The fleet is also a problem for the city’s EMS. No new ambulances were purchased by the city in 2021 and there are none ordered for 2022 for the fleet, which includes 13 advanced life support units, including one that is 5 years old but has high mileage. The report notes that the SCUBA truck is from 1987 and the rescue truck is a 1982 model.
In the report, EMS Bureau Chief Ronald Romano says that the city needs to order nine new ambulances for 2023, which will cost about $3 million.
The consultants found that the Bureau of Fire suffers from a lack of gender diversity, with just four women in the 656-member department.
The city’s Fire Department also has fleet issues. Chief Darryl E. Jones advises that the trucks in regular usage be no more than 10 years old.
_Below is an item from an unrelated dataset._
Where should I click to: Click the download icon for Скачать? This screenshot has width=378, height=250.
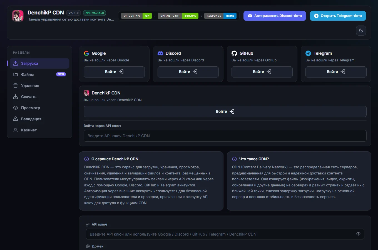pos(16,97)
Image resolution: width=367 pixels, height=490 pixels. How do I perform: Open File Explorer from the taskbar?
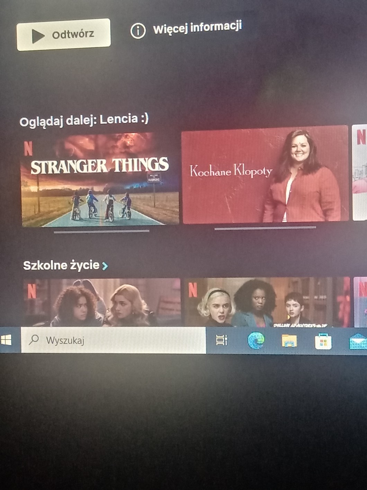pos(289,341)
The city has two engines in regular use that were purchased in 2008.
URA comes under fire
Some of the harshest language in the report was used to describe the Urban Redevelopment Authority (URA).
The section on the URA opened with the sentence “The economic development apparatus in Pittsburgh is large and unfocused.”
While the consultants noted that the city has conducted studies and created plans to define local priorities for economic development, instead the city has “a disjointed set of programs, initiatives and services that are not coordinated to achieve maximum impact. The incoming administration has the opportunity to articulate a clear vision, goals and metrics for economic development, and to direct all public agencies to align their resources and plans toward the implementation of the strategic vision.”